Raised by a single mother in Section 8 housing, Tillman says he knows firsthand what it is like to be displaced. A Westinghouse High School graduate, he recalls as a child his family moving from residence to residence. “We lived all over the area,” he said, recalling his time in Rankin, Wilkinsburg, Homewood, East Liberty and the Hill District. Today, he is committed to bettering the lives of others who’ve had similar experiences.

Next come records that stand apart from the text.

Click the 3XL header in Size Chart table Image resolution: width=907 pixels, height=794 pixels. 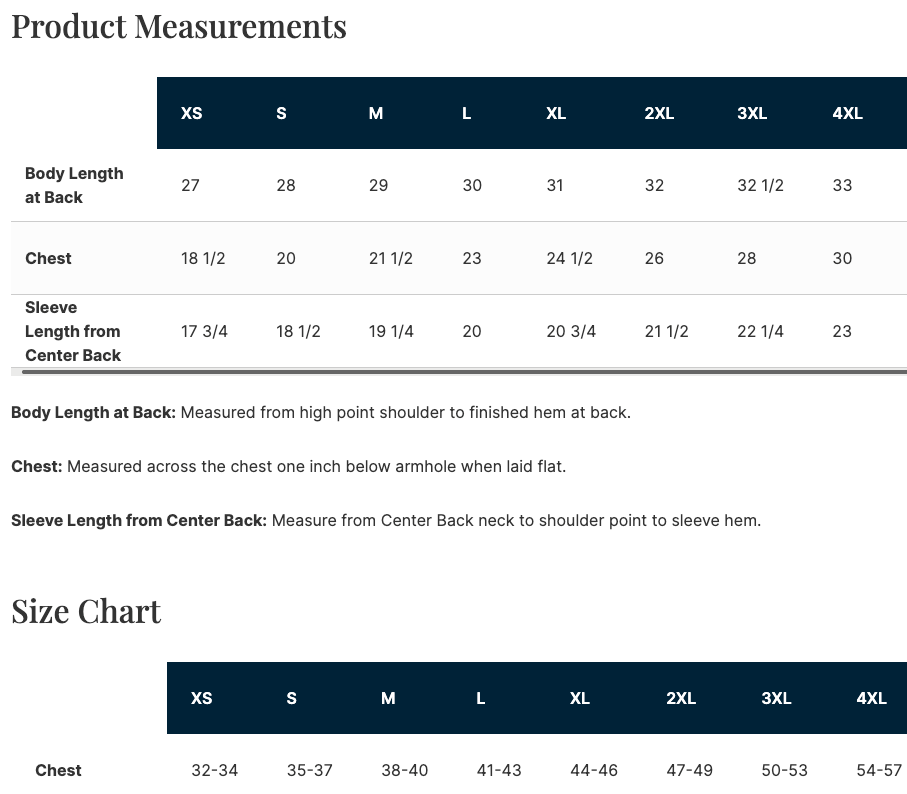776,699
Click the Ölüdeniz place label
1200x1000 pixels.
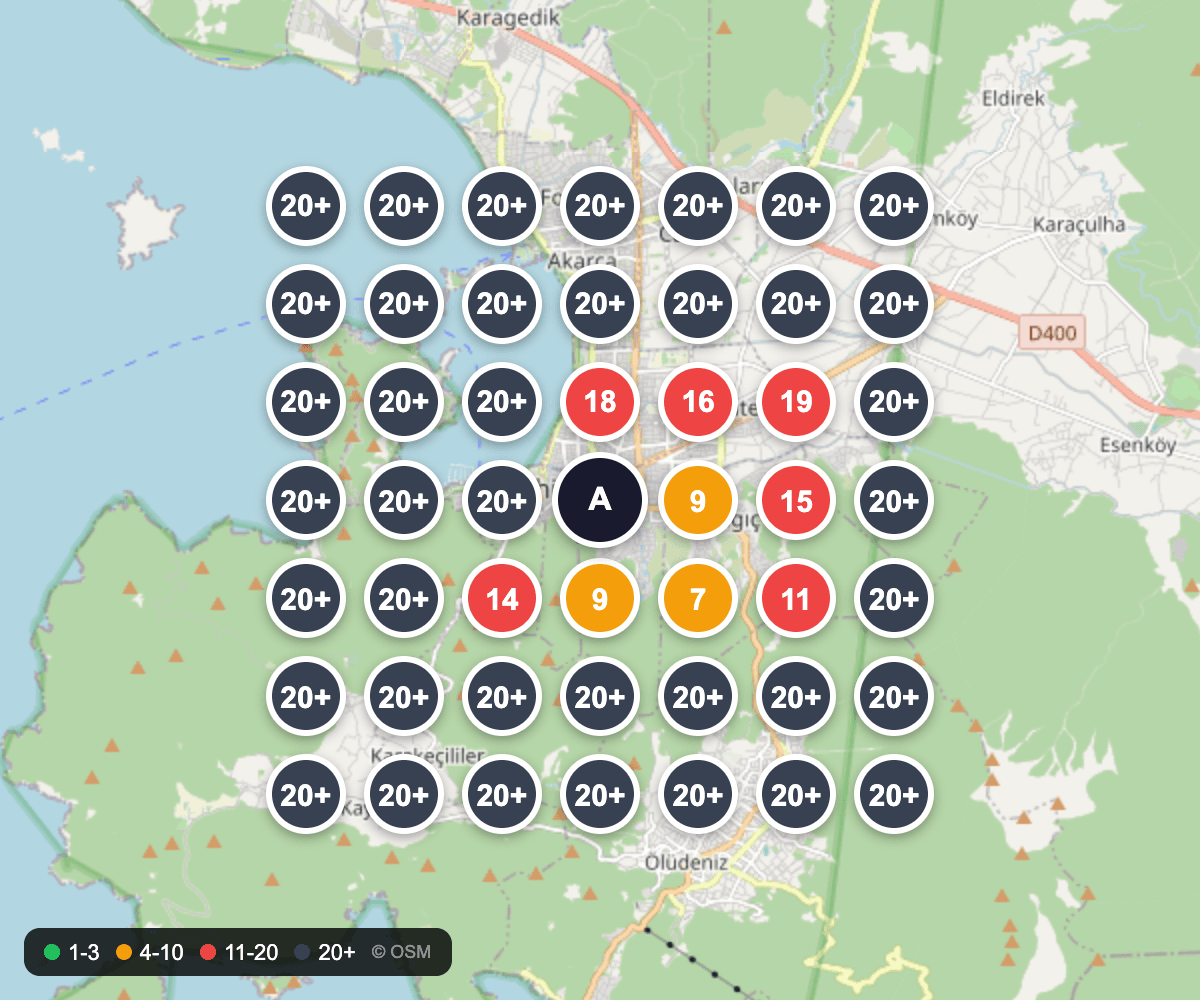[686, 862]
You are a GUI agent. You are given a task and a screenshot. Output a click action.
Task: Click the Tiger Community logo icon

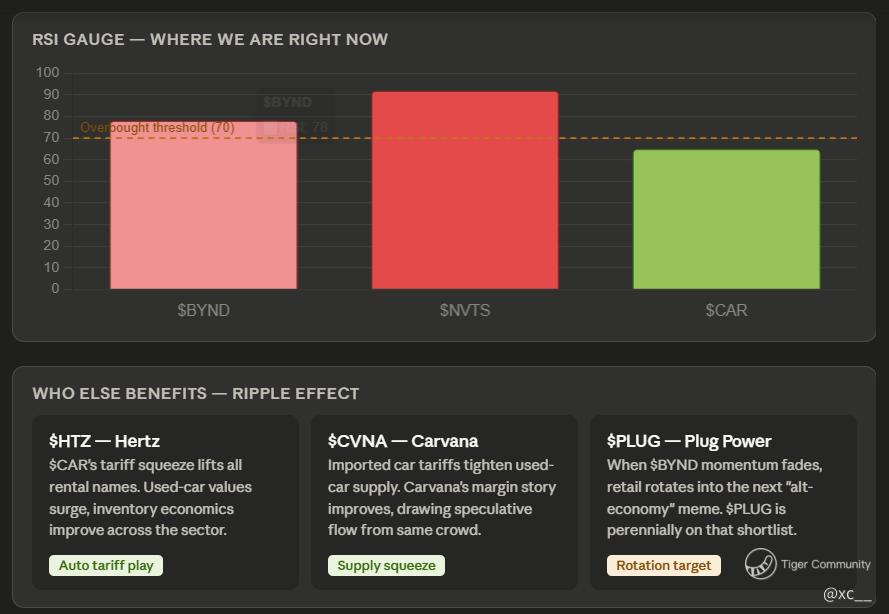pos(760,564)
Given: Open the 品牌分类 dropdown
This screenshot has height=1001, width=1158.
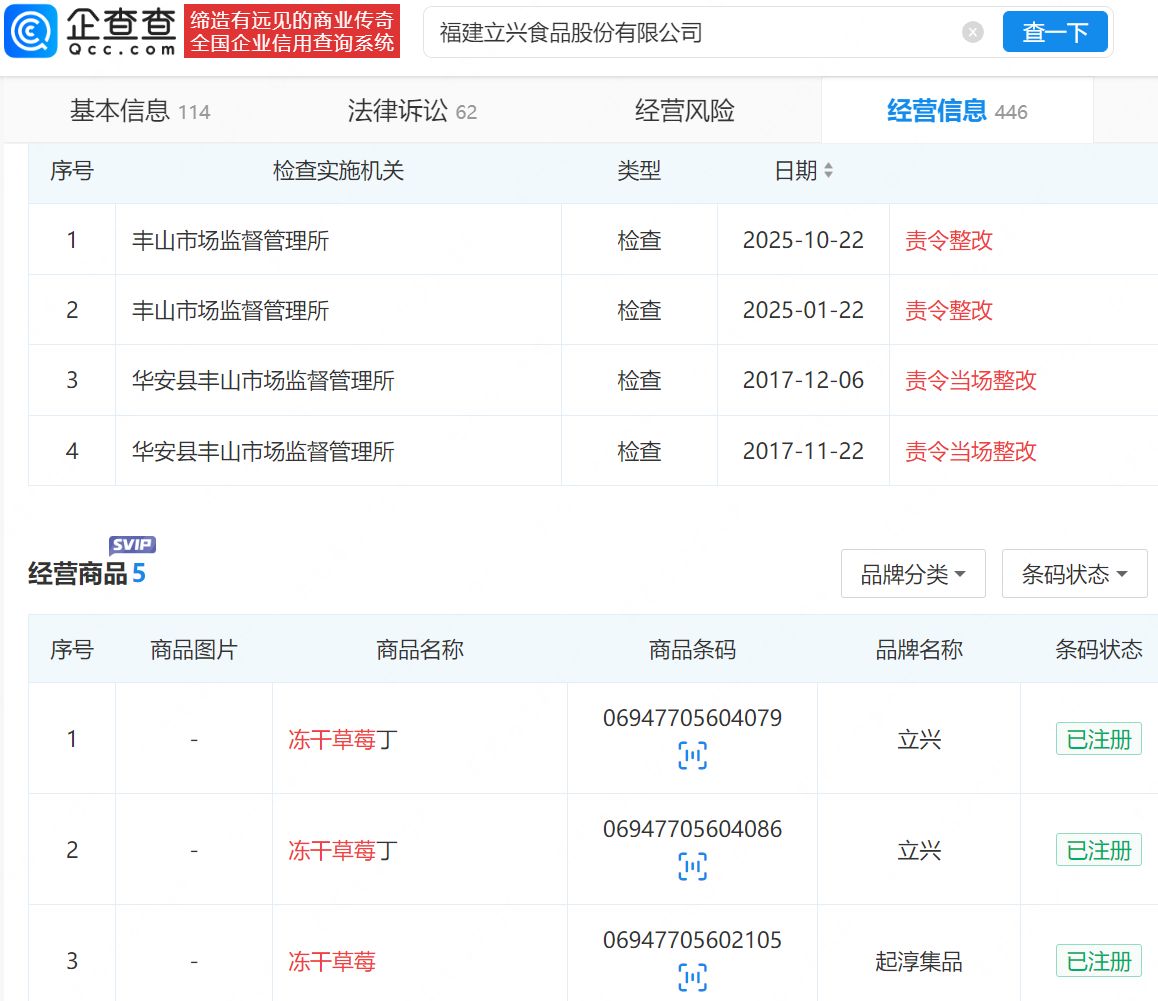Looking at the screenshot, I should click(912, 574).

The Miller Street project not only provides housing and opportunity but possesses historical significance. “Here, we are located on holy ground,” he affirms, standing in the building entrance pointing to two plaques mounted on the wall. Formerly 318 Miller Street, the building was built in 1916 by the local branches of the International Jewish Fraternal Organization. In partnership with other groups, it was founded as the Labor Lyceum Inc., and was used as a center for Jewish labor activities. It is known as the first White-owned organization in Pittsburgh to rent to African American organizations.
Second, the building served as the First Church of God in Christ affiliated church in Pittsburgh founded by Bishop C. H. Mason in 1921. He is also credited as the founding father of the Church of God in Christ in the 1900s, headquartered in Memphis. Representatives from both the Labor Lyceum Inc. and Church of God in Christ attended the ribbon-cutting ceremony.
A diversified real estate development firm founded in 2006, Tilman says Bridging the Gap Development is committed to excellence in everything they do. Its mission is to rebuild sustainable communities through residential and commercial development by bridging real estate and opportunity gaps.
Tillman said Bridging the Gap Development has developed a variety of properties, including multi-family affordable housing, market-rate rental and homeownership properties, as well as mixed-use and commercial development projects.
With over 15 years of experience in real estate development, commercial brokerage and leasing, real estate sales and acquisition, real estate negotiations, real estate rehabbing, property management, business management, restaurant management and operations, marketing and consulting, Tillman is looking forward to a bright and positive future.
So, what’s next for Tillman? Working in partnership with two Hill District nonprofit entities (Amani Christian Community Development and the Macedonia Development Corporation) was his answer, to develop 22 single-family townhouses throughout the Hill.
Leaning on his faith, his goal is to continue to be patient and go where God leads him, believing that his dreams to produce major rehab and new construction projects in his hometown and other states while continuously helping others will become a reality.